At this moment Lodloe entered the shop, and Miss Calthea Rose greeted him with much graciousness.
"You must have taken a short walk," said Lanigan. "Don't you want to wait until I finish my cigar? It's so much pleasanter to smoke here than in the open air. Perhaps Miss Calthea will let you join me."
Lodloe was perfectly willing to wait, but did not wish to smoke. He was interested in what he had heard of the stock of goods which was being sold off about as fast as a glacier moves, and was glad to have the opportunity to look about him.
"Do you know, Calthy," said Lanigan, "that you ought to sell Mr. Lodloe a bill of goods?" He said this partly because of his own love of teasing, but partly in earnest. To help Calthea sell off her stock was an important feature of his project.
"Mr. Lodloe shall not buy a thing," said Calthea Rose. "If he is ever in want of anything, and stops in here to see if I have it in stock, I shall be glad to sell it to him if it is here, for I am still in business; but I know very well that Mr. Lodloe came in now as an acquaintance and not as a customer."
"Beg your pardons, both of you," cried Lanigan, springing to his feet, and throwing the end of his cigar out of the window; "but I say, Calthy, have you any of that fire-blaze calico with the rocket sparks that's been on hand ever since I can remember?"
"Your memory is pretty short sometimes," said Calthea, "but I think I know the goods you mean, and I have seven yards of it left. Why do you ask about it?"
"I want to see it," said Lanigan. "There it is on that shelf; it's the same-sized parcel that it used to be. Would you mind handing it down to me?"
Lanigan unrolled the calico upon the counter, and gazed upon it with delight. "Isn't that glorious!" he cried to Lodloe; "isn't that like a town on fire! By George! Calthea, I will take the whole seven yards."
"Now, Lanigan," said Miss Calthea, "you know you haven't the least use in the world for this calico."
"I know nothing of the sort," said Lanigan; "I have a use for it. I want to make Mrs. Petter a present, and I have been thinking of a fire-screen, and this is just the thing for it. I'll build the frame myself, and I'll nail on this calico, front and back the same. It'll want a piece of binding, or gimp, tacked around the edges. Have you any binding, or gimp, Calthy, that would suit?"
Miss Calthea laughed. "You'd better wait until you are ready for it," she said, "and then come and see."
"Anyway, I want the calico," said he. "Please put it aside for me, and I'll come in to-morrow and settle for it. And now it seems to me that if we want any supper we had better be getting back to the inn."
"It's not a bad idea," said Miss Calthea Rose, when she was left to herself; "but it shall not be in a class. No, indeed!
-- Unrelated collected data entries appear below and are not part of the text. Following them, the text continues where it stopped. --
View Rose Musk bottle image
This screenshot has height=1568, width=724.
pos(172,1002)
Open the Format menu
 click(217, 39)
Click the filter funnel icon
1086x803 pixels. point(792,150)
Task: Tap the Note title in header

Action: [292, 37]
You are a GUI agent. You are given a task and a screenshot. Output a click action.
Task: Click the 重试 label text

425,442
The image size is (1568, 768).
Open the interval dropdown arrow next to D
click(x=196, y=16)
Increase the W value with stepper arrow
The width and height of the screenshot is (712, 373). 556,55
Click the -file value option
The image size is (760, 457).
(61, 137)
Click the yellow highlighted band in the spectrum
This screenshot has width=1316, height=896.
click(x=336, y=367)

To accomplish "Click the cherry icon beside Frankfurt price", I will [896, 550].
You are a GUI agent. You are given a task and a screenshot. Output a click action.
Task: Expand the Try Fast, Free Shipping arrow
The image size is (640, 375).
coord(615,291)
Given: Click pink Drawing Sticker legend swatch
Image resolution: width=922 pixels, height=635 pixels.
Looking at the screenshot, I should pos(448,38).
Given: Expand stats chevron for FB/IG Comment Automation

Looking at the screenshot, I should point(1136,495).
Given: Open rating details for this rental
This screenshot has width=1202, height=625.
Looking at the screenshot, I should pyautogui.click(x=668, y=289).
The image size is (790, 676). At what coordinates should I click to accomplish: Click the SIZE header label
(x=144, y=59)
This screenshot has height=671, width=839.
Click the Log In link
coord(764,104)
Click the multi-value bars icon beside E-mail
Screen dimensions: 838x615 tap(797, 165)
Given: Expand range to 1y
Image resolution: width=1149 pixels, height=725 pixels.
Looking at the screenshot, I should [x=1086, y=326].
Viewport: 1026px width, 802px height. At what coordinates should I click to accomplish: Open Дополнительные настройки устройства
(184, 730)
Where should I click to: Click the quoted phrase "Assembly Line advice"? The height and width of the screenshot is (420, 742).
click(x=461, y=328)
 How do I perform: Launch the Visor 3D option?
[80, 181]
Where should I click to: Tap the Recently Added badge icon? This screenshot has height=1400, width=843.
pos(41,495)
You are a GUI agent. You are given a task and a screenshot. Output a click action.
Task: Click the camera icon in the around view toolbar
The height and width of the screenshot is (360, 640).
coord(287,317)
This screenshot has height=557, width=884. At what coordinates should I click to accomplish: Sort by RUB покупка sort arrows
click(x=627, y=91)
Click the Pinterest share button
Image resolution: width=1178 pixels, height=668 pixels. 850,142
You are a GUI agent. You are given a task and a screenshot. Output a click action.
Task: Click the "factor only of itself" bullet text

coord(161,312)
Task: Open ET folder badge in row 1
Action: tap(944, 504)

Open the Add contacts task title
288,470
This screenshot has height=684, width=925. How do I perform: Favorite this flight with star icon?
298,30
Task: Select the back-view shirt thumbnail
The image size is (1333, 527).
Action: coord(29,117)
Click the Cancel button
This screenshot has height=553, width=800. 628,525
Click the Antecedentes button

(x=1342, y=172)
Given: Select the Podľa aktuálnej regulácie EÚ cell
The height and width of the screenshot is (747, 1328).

I will take good care that it shall not be in a class."
XVII
BANANAS AND OATS
When Walter Lodloe walked to Lethbury because he could not talk to Mrs. Cristie, it could not have been reasonably supposed that his walk would have had more practical influence on his feelings towards that lady than a conversation with her would have had; but such was the case.
It would have been very pleasant to talk, or walk, or chat, or stroll, or play tennis, with her, but when he reached the quiet little village, and wandered by himself along the shaded streets, and looked into the pretty yards and gardens, on the profusion of old-fashioned flowers and the cool green grass under the trees, and here and there a stone well-curb with a great sweep and an oaken bucket, and the air of quaint comfort which seemed to invade the interiors of those houses that were partly opened to his view, it struck him, as no idea of the sort had ever struck him before, what a charming and all-satisfying thing it would be to marry Mrs. Cristie and live in Lethbury in one of these cool, quaint houses with the quiet and shade and the flowers—at least for a few years until his fortunes should improve.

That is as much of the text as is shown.